- DATA FOR REVIEW
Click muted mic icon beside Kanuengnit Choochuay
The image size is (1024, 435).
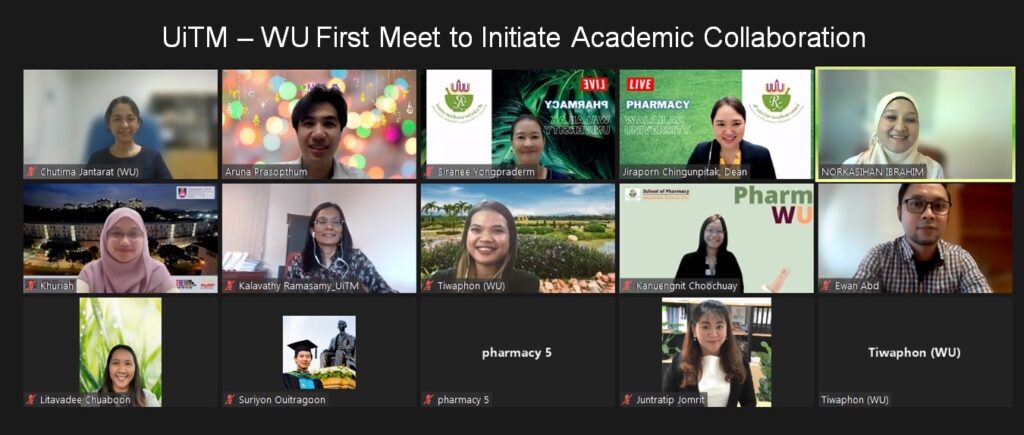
--
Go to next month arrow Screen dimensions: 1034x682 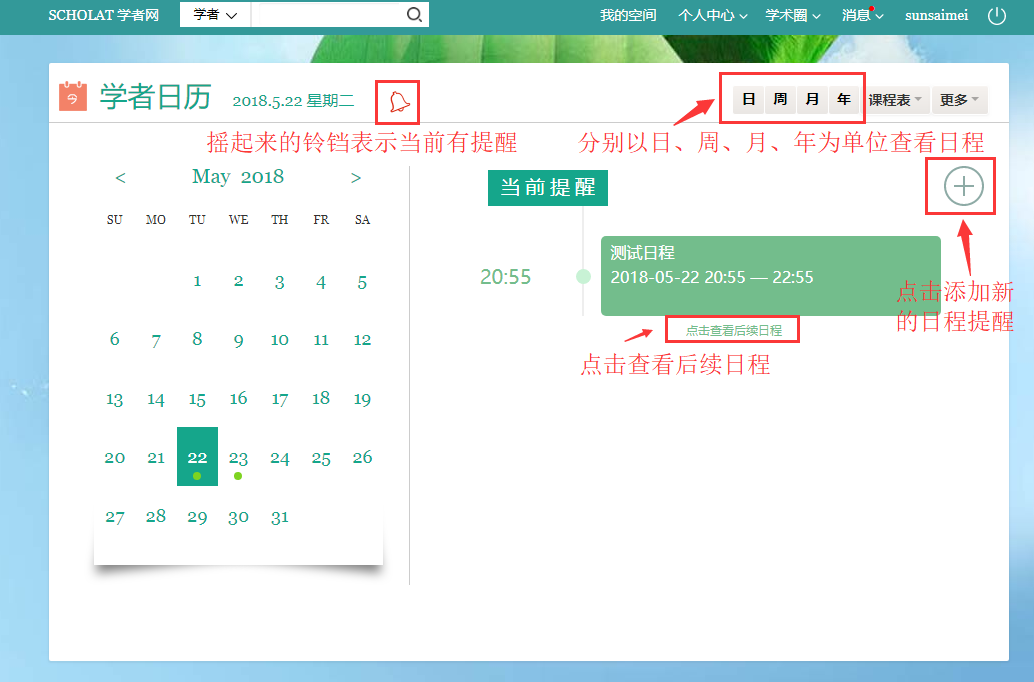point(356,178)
---
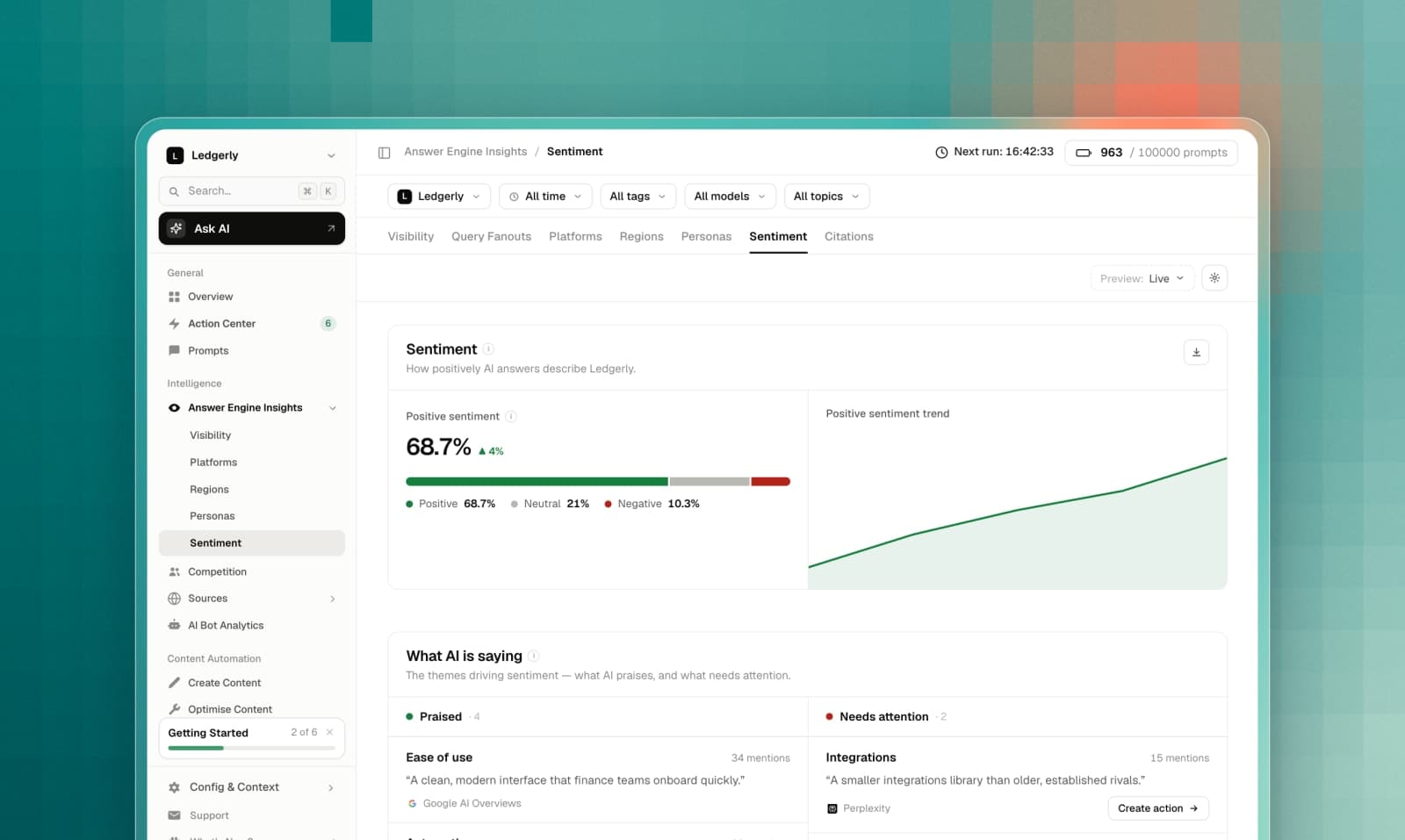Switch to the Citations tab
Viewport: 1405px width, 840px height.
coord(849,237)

- WORK TO COMPLETE
Please return only the lines above, starting at the line that has "Click muted mic" and ending at the line that has "The image size is (1024, 435).", keeping both and leaving each one unchanged.

- SOLVED EXERCISE
Click muted mic icon beside Kanuengnit Choochuay
The image size is (1024, 435).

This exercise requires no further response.